## [WORK TASK]
Every line with the string "header" must be copied from the entries below.

## [Stored data entries]

-=-=-

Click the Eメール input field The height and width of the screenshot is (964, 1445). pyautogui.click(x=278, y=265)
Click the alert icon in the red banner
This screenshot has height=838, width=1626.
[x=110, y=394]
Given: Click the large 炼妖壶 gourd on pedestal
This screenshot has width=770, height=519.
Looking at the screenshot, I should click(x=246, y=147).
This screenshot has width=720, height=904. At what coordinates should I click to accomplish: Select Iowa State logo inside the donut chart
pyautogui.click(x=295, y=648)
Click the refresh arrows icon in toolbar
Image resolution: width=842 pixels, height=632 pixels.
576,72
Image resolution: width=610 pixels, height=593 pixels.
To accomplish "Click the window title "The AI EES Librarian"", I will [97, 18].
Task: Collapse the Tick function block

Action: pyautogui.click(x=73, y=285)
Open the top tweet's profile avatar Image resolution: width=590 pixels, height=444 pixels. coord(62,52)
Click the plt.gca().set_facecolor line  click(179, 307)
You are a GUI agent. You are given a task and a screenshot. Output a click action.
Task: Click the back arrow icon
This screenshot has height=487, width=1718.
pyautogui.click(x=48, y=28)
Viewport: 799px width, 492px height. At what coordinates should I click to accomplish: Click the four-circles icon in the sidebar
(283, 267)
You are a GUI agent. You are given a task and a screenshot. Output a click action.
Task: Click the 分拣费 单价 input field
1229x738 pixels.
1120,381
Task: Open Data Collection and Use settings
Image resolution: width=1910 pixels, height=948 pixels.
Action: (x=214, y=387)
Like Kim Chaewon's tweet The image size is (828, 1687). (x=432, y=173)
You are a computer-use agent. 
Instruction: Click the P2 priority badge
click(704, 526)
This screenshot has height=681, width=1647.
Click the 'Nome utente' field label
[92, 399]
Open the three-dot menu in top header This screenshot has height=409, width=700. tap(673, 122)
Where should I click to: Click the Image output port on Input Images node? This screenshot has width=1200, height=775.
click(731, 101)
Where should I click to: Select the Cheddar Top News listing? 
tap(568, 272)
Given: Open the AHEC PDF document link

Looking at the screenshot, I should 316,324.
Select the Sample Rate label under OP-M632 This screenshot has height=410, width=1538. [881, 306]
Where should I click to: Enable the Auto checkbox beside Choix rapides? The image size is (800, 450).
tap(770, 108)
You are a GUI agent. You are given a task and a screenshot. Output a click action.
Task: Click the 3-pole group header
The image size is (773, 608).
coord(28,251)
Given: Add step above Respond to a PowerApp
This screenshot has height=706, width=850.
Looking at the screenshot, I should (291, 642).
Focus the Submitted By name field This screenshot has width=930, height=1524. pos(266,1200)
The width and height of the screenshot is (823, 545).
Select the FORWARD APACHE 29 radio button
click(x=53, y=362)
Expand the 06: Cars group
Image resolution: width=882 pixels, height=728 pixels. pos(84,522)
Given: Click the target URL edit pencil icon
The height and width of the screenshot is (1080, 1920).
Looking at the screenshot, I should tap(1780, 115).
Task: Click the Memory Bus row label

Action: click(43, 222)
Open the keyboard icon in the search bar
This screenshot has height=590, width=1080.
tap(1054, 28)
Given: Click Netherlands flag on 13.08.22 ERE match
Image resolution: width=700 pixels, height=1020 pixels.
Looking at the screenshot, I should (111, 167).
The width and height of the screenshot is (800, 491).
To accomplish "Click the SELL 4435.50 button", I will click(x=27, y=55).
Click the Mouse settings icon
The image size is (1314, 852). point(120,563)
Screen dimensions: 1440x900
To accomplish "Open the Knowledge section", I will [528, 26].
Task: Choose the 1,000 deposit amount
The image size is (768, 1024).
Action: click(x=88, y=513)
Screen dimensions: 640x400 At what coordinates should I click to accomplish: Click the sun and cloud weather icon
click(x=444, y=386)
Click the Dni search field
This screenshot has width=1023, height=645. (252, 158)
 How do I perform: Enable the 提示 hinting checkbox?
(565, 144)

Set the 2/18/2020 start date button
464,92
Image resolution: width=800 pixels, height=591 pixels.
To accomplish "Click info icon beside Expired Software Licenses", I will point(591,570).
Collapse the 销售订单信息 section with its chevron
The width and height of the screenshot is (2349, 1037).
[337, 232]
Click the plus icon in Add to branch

-=-=-

## [PROBLEM SOLUTION]
Open the three-dot menu in top header This screenshot has height=409, width=700. tap(673, 122)
Task: Click the 3-pole group header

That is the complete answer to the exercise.